Numeri che fotografano una situazione critica che riguarda fortemente il centro storico ma che si è ormai estesa in modo significativo anche ai quartieri periferici, contribuendo all’aumento dei canoni, alla riduzione dell’offerta abitativa stabile con la progressiva espulsione di residenti in quantità massicce fin oltre il raccordo anulare –  lavoratrici, lavoratori, studenti – allo stravolgimento del tessuto socioeconomico di rioni e quartieri, all’aumento degli sfratti per effetto dei comportamenti speculativi dei proprietari degli immobili. 

Le organizzazioni ribadiscono – in armonia con le decisioni prese dal Comune di Roma – che il regolamento a Roma si può fare: la legge della Regione Lazio lo consente e la Corte costituzionale ha confermato la competenza di Regioni e Comuni nel regolamentare e limitare le locazioni brevi, chiarendo che nella destinazione di un immobile il diritto – inalienabile – di proprietà va comunque commisurato con il bene e l’interesse generale della collettività.

Alla luce di queste dimensioni ormai assodate: «Serve un regolamento emanato in tempi rapidi ed efficace – dichiarano le realtà aderenti – capace di limitare un fenomeno che ha ormai compromesso l’accesso alla casa e alterato profondamente il tessuto sociale di interi quartieri.».

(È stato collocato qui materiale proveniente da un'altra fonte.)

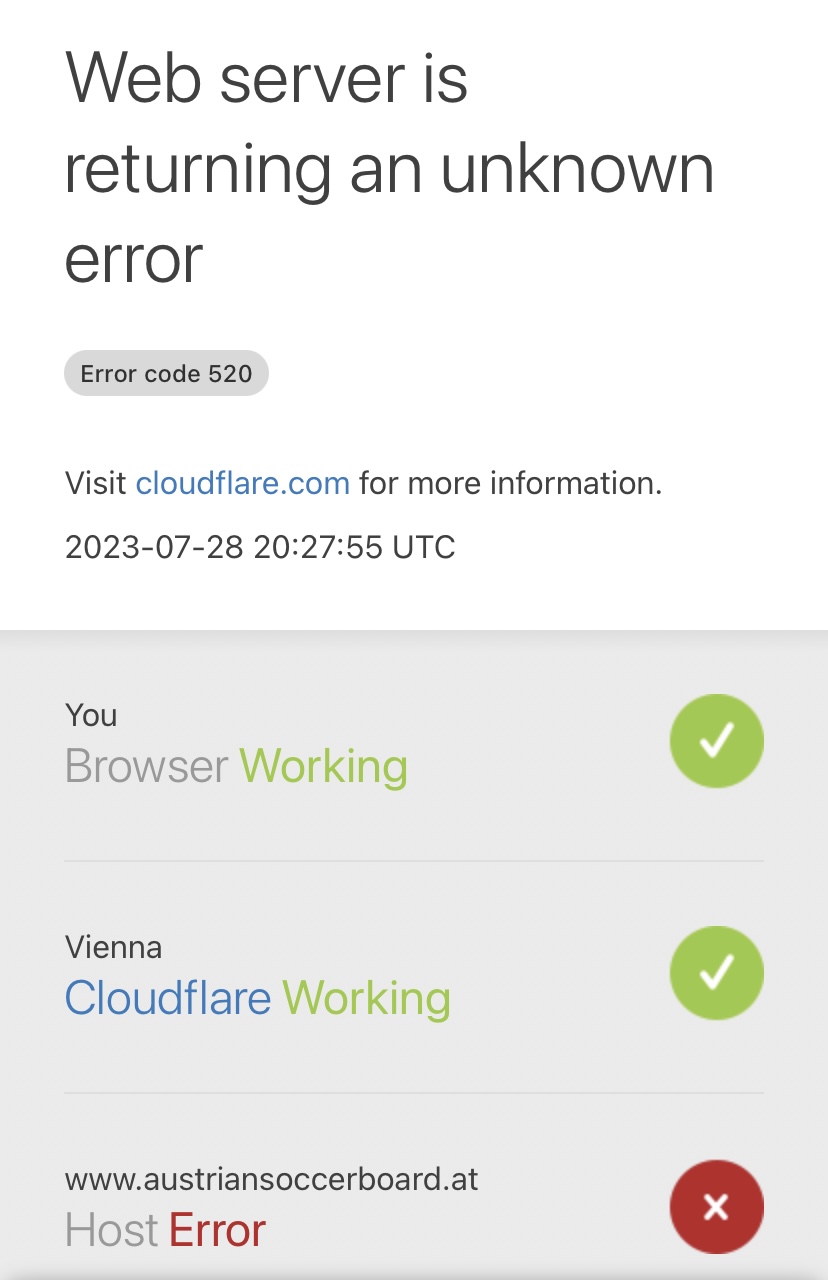This screenshot has width=828, height=1280.
Task: Click the 'Vienna' location label
Action: [x=113, y=947]
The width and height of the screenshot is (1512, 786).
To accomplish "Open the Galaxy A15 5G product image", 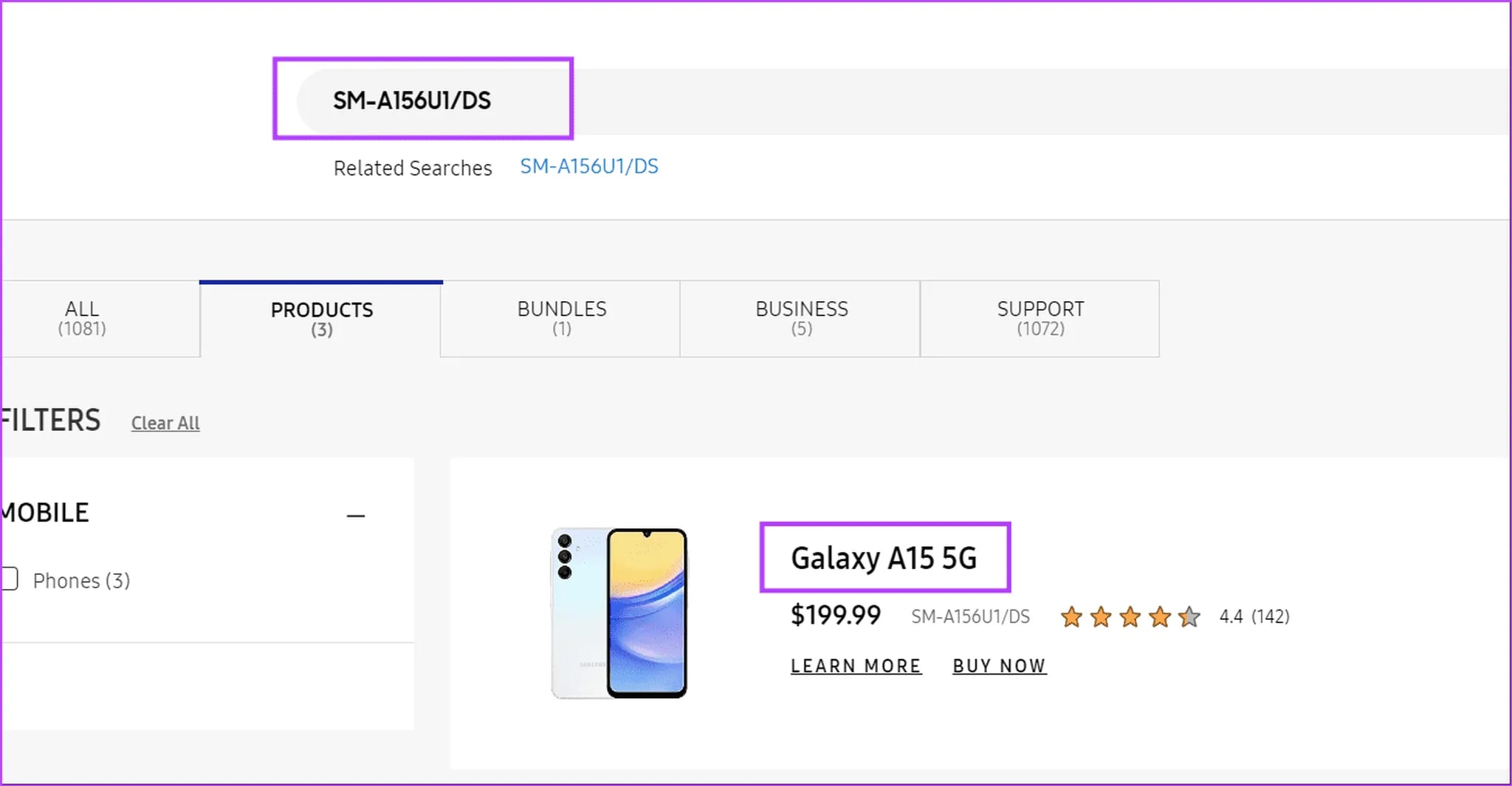I will point(620,610).
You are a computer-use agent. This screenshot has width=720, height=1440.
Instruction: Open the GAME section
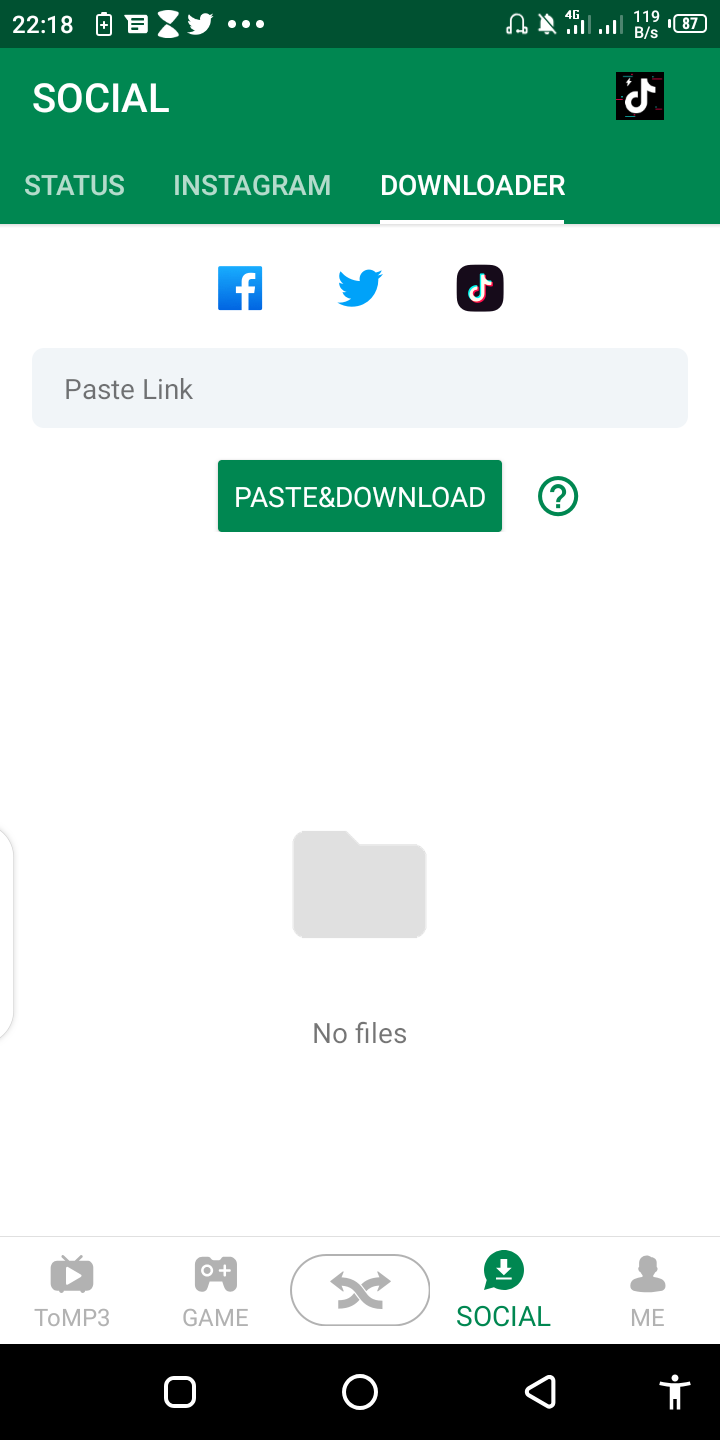[x=215, y=1292]
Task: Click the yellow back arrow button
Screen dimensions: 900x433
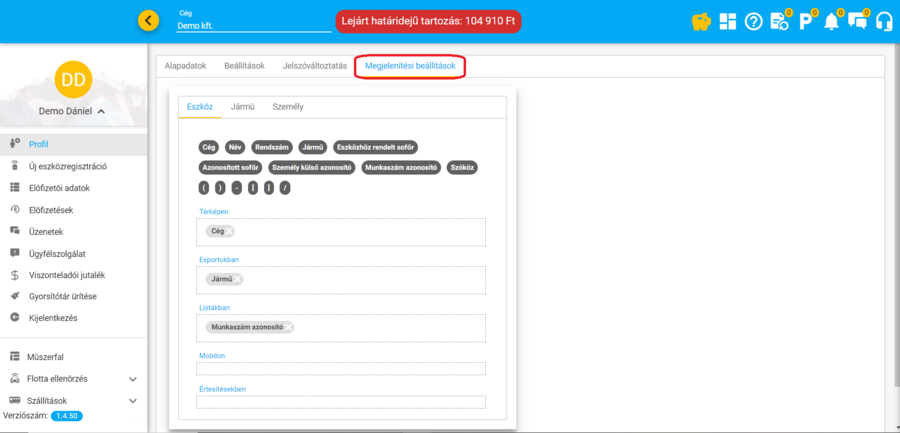Action: [148, 20]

Tra le richieste avanzate, frutto del lavoro di condivisione e mobilitazione dei mesi scorsi: limiti nelle aree già sature, sistemi di autorizzazione e controllo, sanzioni contro le irregolarità e misure per favorire il ritorno degli immobili all’affitto abitativo. Nelle more dell’approvazione del Regolamento, le organizzazioni chiedono anche una moratoria sulle nuove aperture di affitti brevi, per evitare un ulteriore aumento speculativo.Aderiscono: GRoRAB/Gruppo Romano Regolamentazione Affitti Brevi; Nonna Roma; Sparwasser; Social Forum Abitare; Astra; Aurelio in Comune; Cgil Roma e Lazio; Cnca Lazio; Fondazione Internazionale Don Luigi Di Liegro; Forum Terzo Settore Lazio; Rete della Conoscenza Roma – Unione degli studenti Roma – Link Sapienza – Link Roma Tre; Rete degli Spazi Sociali e delle Associazioni di San Lorenzo; Spin Time; Sinistra Universitaria Sapienza; Sunia Roma e Lazio; Unione Inquilini.